[Opening Entries shown section]
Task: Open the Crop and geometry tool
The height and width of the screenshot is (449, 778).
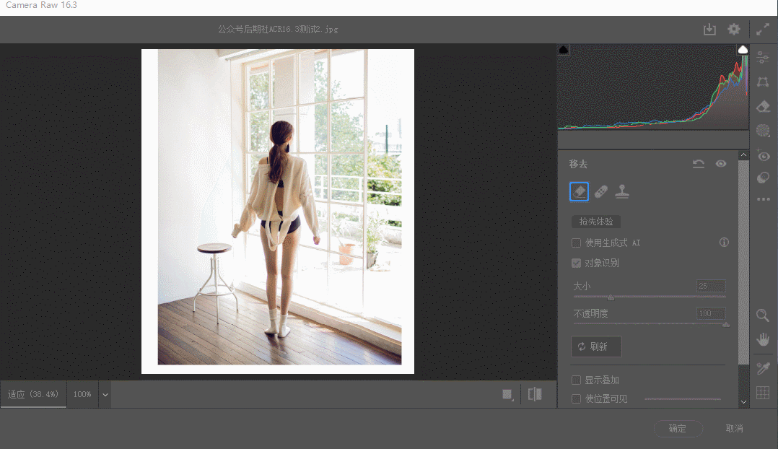Action: [x=763, y=82]
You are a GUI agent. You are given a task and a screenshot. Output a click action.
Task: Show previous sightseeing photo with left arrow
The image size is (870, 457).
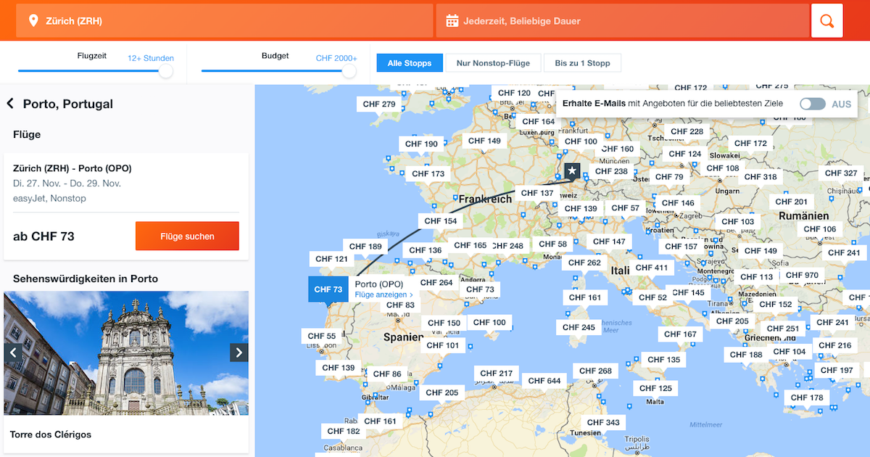(13, 353)
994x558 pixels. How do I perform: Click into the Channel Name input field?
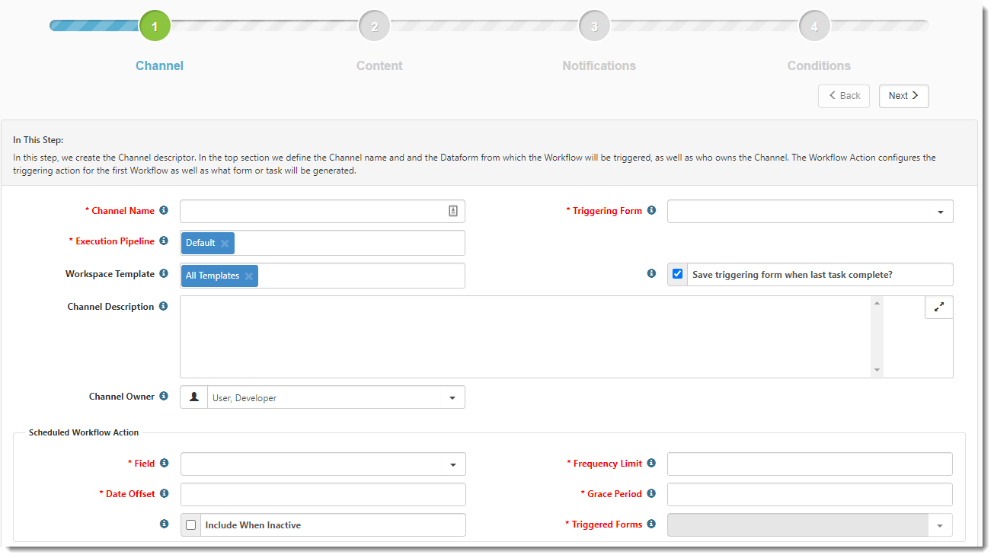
[Closing Entries shown section]
*Your objective*: Starting with the first line of the material, print each line exactly until you have printed the line with "Task: Show previous", and skip the pictures.

*Result of this task*:
Task: Open the Crop and geometry tool
The height and width of the screenshot is (449, 778).
Action: [x=763, y=82]
You are a GUI agent. You are given a task and a screenshot. Output a click action.
Task: Show previous sightseeing photo with left arrow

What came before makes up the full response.